◆ ACTIVITY ◆
Exactly as given, transcribe each entry that follows.

◆ PROVIDED DATA ◆
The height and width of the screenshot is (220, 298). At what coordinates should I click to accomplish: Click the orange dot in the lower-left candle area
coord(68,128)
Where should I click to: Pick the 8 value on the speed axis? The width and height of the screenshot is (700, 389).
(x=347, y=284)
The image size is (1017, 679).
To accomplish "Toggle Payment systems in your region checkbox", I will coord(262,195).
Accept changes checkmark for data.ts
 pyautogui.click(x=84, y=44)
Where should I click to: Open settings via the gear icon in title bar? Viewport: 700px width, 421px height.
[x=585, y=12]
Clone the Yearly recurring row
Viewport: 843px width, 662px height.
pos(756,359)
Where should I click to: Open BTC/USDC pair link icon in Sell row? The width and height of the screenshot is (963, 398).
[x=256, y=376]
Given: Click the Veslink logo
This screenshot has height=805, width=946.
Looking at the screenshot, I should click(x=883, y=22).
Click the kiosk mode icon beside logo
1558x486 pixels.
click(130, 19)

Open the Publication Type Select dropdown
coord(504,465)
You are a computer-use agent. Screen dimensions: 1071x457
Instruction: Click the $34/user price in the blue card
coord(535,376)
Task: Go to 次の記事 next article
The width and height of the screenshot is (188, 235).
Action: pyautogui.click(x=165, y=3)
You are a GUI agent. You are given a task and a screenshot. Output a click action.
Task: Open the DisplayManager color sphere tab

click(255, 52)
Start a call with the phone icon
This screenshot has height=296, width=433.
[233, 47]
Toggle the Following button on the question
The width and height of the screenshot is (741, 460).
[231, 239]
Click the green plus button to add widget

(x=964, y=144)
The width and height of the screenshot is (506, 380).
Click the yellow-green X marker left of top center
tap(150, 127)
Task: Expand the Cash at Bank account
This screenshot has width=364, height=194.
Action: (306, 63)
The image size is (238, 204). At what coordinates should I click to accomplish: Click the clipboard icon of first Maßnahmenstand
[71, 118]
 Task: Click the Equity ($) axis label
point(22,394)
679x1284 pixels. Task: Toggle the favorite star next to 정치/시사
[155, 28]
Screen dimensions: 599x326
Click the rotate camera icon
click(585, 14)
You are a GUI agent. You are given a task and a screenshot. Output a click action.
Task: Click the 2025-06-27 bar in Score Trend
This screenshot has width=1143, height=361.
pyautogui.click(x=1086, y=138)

◆ REPLY TO THE EXERCISE ◆
The height and width of the screenshot is (220, 298). At what coordinates should I click to accomplish: Click the orange dot in the lower-left candle area
coord(68,128)
Where should I click to: Pick the 8 value on the speed axis? The width and height of the screenshot is (700, 389).
(x=347, y=284)
The image size is (1017, 679).
To accomplish "Toggle Payment systems in your region checkbox", I will coord(262,195).
Accept changes checkmark for data.ts
 pyautogui.click(x=84, y=44)
Where should I click to: Open settings via the gear icon in title bar? Viewport: 700px width, 421px height.
[x=585, y=12]
Clone the Yearly recurring row
Viewport: 843px width, 662px height.
pos(756,359)
Where should I click to: Open BTC/USDC pair link icon in Sell row? The width and height of the screenshot is (963, 398).
[x=256, y=376]
Given: Click the Veslink logo
This screenshot has height=805, width=946.
Looking at the screenshot, I should click(x=883, y=22).
Click the kiosk mode icon beside logo
1558x486 pixels.
click(130, 19)

Open the Publication Type Select dropdown
coord(504,465)
You are a computer-use agent. Screen dimensions: 1071x457
Instruction: Click the $34/user price in the blue card
coord(535,376)
Task: Go to 次の記事 next article
The width and height of the screenshot is (188, 235).
Action: pyautogui.click(x=165, y=3)
You are a GUI agent. You are given a task and a screenshot. Output a click action.
Task: Open the DisplayManager color sphere tab

click(255, 52)
Start a call with the phone icon
This screenshot has height=296, width=433.
[233, 47]
Toggle the Following button on the question
The width and height of the screenshot is (741, 460).
[231, 239]
Click the green plus button to add widget

(x=964, y=144)
The width and height of the screenshot is (506, 380).
Click the yellow-green X marker left of top center
tap(150, 127)
Task: Expand the Cash at Bank account
This screenshot has width=364, height=194.
Action: (306, 63)
The image size is (238, 204). At what coordinates should I click to accomplish: Click the clipboard icon of first Maßnahmenstand
[71, 118]
 Task: Click the Equity ($) axis label
point(22,394)
679x1284 pixels. Task: Toggle the favorite star next to 정치/시사
[155, 28]
Screen dimensions: 599x326
Click the rotate camera icon
click(585, 14)
You are a GUI agent. You are given a task and a screenshot. Output a click action.
Task: Click the 2025-06-27 bar in Score Trend
This screenshot has width=1143, height=361.
pyautogui.click(x=1086, y=138)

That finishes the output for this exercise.